わたくしが一つのパンを食べる間に、二つスープに千切って入れて食べられますわ!それもスープはお代わり、お代わり……。王女、それ以上お召し上がりになられるのは……いかがなものかと思いますの。思わずわたくしは、食べるのを忘れてまじまじと見ていましましたの。
「お義母さま?お口にあいませんか?」
手が止まっているわたくしに気がついて、話してきてくださるキャロライン、可愛いですわ。
「いえ、とても美味しくてよ、あの……とてもよくお召し上がりになられるのね」
三つ目のパンに、琥珀色のジャムを給仕に挟んで貰いながら、食べるのが好きなのですとはにかむキャロライン。その笑顔より三つ目が気になるわたくし。

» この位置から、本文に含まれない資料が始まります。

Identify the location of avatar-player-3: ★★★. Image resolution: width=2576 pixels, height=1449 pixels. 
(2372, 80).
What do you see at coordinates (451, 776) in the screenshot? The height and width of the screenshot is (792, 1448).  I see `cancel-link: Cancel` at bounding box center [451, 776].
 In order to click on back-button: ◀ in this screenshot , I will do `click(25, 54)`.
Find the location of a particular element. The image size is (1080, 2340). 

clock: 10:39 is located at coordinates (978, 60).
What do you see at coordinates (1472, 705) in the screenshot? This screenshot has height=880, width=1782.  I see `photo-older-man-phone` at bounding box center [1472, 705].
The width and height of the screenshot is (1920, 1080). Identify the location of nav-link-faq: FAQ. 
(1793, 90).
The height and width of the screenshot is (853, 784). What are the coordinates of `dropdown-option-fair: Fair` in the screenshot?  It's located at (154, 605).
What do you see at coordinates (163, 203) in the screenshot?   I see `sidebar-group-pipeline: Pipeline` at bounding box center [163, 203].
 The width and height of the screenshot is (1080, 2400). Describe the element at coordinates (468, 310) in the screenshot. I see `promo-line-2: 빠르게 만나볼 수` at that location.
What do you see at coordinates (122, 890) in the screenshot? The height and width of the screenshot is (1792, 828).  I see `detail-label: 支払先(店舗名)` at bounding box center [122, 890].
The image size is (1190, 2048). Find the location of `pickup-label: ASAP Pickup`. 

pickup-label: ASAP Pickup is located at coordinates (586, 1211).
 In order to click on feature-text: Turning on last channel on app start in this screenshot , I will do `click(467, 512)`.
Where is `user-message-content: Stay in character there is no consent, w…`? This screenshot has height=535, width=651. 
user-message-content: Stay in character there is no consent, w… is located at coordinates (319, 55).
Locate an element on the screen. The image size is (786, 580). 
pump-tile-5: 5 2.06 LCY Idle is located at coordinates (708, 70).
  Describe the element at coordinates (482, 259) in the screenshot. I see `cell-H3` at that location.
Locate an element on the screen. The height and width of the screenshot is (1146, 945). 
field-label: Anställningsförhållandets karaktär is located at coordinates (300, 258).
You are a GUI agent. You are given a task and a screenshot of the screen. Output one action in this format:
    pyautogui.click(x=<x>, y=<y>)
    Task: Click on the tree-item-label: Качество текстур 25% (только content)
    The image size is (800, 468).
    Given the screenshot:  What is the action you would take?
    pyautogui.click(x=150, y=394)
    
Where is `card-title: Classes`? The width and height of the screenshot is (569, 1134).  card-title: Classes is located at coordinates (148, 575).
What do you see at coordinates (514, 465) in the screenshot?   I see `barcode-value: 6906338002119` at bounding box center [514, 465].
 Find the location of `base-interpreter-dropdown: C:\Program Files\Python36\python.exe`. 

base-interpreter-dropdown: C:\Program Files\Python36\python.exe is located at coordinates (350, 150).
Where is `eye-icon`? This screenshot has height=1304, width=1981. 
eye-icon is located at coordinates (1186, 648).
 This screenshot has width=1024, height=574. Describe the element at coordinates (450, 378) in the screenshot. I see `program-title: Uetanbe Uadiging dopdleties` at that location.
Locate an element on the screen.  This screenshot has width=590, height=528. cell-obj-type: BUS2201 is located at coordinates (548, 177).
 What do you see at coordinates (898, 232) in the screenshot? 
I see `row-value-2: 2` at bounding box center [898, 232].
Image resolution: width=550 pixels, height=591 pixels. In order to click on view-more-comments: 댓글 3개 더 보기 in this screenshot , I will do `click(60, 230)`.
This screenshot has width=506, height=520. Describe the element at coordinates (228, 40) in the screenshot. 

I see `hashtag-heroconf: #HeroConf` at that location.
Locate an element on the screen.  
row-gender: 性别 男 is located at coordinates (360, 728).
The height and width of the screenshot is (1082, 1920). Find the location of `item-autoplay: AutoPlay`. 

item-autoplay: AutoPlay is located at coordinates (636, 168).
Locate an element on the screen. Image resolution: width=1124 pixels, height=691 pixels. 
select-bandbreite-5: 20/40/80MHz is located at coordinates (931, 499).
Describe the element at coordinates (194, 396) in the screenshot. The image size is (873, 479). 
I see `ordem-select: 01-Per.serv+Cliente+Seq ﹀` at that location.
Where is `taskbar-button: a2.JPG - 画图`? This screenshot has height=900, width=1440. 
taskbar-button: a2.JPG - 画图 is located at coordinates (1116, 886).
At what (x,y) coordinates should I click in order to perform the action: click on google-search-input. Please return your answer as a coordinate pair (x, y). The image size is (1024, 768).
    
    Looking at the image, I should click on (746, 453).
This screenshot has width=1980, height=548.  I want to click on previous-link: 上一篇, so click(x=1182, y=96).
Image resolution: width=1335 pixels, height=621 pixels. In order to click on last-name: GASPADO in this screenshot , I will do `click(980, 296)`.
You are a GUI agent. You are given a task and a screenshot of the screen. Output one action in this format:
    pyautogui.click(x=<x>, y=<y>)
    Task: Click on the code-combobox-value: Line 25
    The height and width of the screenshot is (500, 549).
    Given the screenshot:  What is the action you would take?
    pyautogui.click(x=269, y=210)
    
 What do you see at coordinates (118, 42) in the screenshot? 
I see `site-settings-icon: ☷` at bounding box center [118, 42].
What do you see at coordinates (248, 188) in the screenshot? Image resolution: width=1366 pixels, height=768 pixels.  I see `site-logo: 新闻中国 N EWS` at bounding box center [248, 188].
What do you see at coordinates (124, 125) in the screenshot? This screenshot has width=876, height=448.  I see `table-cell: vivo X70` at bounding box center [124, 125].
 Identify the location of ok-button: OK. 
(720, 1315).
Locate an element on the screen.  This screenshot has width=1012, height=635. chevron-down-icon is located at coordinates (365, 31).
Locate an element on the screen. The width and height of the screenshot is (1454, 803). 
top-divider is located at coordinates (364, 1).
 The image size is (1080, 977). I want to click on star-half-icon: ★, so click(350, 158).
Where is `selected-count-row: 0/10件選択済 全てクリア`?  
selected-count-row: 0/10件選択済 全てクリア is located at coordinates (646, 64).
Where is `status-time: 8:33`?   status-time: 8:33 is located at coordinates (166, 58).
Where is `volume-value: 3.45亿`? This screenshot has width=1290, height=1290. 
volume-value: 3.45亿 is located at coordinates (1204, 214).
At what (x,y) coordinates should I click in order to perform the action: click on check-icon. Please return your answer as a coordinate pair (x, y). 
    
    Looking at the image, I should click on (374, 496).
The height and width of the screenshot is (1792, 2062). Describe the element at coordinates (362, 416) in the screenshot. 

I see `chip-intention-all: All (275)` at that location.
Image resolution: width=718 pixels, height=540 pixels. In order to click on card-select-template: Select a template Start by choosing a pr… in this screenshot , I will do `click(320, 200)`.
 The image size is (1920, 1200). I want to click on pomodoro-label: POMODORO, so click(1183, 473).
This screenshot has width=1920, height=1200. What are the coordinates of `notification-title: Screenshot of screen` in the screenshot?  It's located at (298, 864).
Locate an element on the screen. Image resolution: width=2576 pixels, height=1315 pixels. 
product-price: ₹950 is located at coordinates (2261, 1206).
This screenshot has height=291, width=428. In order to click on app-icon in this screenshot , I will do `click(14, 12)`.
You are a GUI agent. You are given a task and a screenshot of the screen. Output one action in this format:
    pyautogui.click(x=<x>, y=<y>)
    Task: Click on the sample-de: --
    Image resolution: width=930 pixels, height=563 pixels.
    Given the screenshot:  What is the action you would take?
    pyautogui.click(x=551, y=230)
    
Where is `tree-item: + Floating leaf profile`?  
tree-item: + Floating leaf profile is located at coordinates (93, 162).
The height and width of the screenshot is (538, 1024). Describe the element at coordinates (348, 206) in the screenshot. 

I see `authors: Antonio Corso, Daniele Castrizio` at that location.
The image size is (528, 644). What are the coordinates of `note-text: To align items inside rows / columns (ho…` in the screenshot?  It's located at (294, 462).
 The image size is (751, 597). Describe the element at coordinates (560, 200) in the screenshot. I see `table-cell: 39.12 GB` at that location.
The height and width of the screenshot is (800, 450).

それを受け取るキャロラインのふくふくとした、丸い白い手。
「王女よ……、その。なんだな、貴婦人とは小鳥が啄む様にな、その少しばかり……なんだな……年頃でもあるし」
焼いた塩漬け肉を切り分けながら、父親である陛下がもごもごと話してきました。
「………、わたくしを持ち上げられない様なお方とは、一緒になりません事よ、お父様」
言わんことを察した王女は、パンを千切って口に入れつつプイッとそっぽを向きます。お兄さま、無理でございましてよ。そしてキャロライン、このままですと貴方は結婚は無理ですわ!
樽を抱えて盗み出すこと等出来る殿方が、いるとしたら、ほら、なんて言えばよろしいのかしら。ぴったりなお言葉を探って行きます。『私』の語録からありましたわ!
ゴリマッチョ、そう!ゴリマッチョ!筋肉ムキムキのゴリマッチョ……。
「美味しいですわ、お義母さま、デザートは甘い糖蜜をかけたフルーツケーキにしようと思うのですが、一緒にいかがですか?」
わたくしが『ゴリマッチョ』を思い浮かべておりますと、デザートのお誘いが……、まだ食べるのですか!これは……いけませんの!いけませんわ!
夫は首を振りため息をつかれておりますし、ケーキの皿を運んできた給仕の目が、呆れ果てております。
「ケーキ大好きですの、甘くて……美味しいですわ、お義母さま」
樽がドレスをまとったわたくしの娘は、にっこりと誘う様に笑い、蜜が染み渡っているケーキをスプーンですくうと、パくんと口に運びましたの。